# Uchiha Itachi best speed feat



## HandfullofNaruto (Mar 9, 2017)

What was Uchiha Itachi's best speed feat?​


----------



## UchihaX28 (Mar 9, 2017)

Moving at speeds which took time for KCM Naruto to respond while Base Bee was left in utter shock. [1]
Continuing to escape Bee's LoS and dash behind him from a significant distance which led to Itachi conferring knowledge on his location, so Bee would've had a chance. [2] 
Blindsiding Nagato before Nagato even elicited a mental reaction in response to Itachi effacing his heightened field of vision. [3]
Initiating a clone-feint which caught DSM Kabuto and EMS Sasuke by surprise. [4]
Initiating a jutsu far quicker than DSM Kabuto whose held a 5 in Hand Seal Speed without Orochimaru's Power and boasts some of the greatest reactions in the manga. [5]

Reactions: Like 1 | Agree 1


----------



## UchihaX28 (Mar 9, 2017)

@Hussain

 Sorry if you were upset bro. I'm just spreading the word.


----------



## Trojan (Mar 9, 2017)

UchihaX28 said:


> @Hussain
> 
> Sorry if you were upset bro. I'm just spreading the word.



Not to worry, I am not upset. 
It's just you were reaching a lot with that post.

* GIVEN INFORMATION *
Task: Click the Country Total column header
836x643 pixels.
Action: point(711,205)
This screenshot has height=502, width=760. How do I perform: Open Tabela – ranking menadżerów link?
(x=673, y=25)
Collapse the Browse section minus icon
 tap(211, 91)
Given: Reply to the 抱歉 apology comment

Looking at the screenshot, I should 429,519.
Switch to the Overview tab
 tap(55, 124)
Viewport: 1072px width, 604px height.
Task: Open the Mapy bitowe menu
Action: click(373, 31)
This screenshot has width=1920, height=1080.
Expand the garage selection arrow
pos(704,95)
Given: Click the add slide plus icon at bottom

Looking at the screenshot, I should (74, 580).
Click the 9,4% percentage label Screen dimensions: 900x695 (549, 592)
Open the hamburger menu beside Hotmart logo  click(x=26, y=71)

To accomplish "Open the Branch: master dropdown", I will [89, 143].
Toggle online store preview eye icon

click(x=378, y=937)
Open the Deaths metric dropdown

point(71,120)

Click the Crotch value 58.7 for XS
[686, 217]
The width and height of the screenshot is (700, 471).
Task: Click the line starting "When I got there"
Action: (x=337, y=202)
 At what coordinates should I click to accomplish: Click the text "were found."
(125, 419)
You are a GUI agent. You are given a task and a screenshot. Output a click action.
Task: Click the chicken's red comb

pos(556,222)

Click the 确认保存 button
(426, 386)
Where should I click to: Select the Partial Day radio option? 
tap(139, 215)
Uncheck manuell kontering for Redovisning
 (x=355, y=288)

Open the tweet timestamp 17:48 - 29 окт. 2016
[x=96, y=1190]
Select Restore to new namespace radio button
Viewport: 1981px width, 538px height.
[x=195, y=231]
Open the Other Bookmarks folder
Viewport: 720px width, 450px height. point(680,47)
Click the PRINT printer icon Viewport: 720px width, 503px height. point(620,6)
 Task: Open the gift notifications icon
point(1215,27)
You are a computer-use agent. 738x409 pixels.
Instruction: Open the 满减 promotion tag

* SET TASK *
Please transcribe the part of the Itachi speed thread starting at "## Trojan (Mar" and ending at "with that post.".

* FULL SOLUTION *
## Trojan (Mar 9, 2017)

UchihaX28 said:


> @Hussain
> 
> Sorry if you were upset bro. I'm just spreading the word.



Not to worry, I am not upset. 
It's just you were reaching a lot with that post.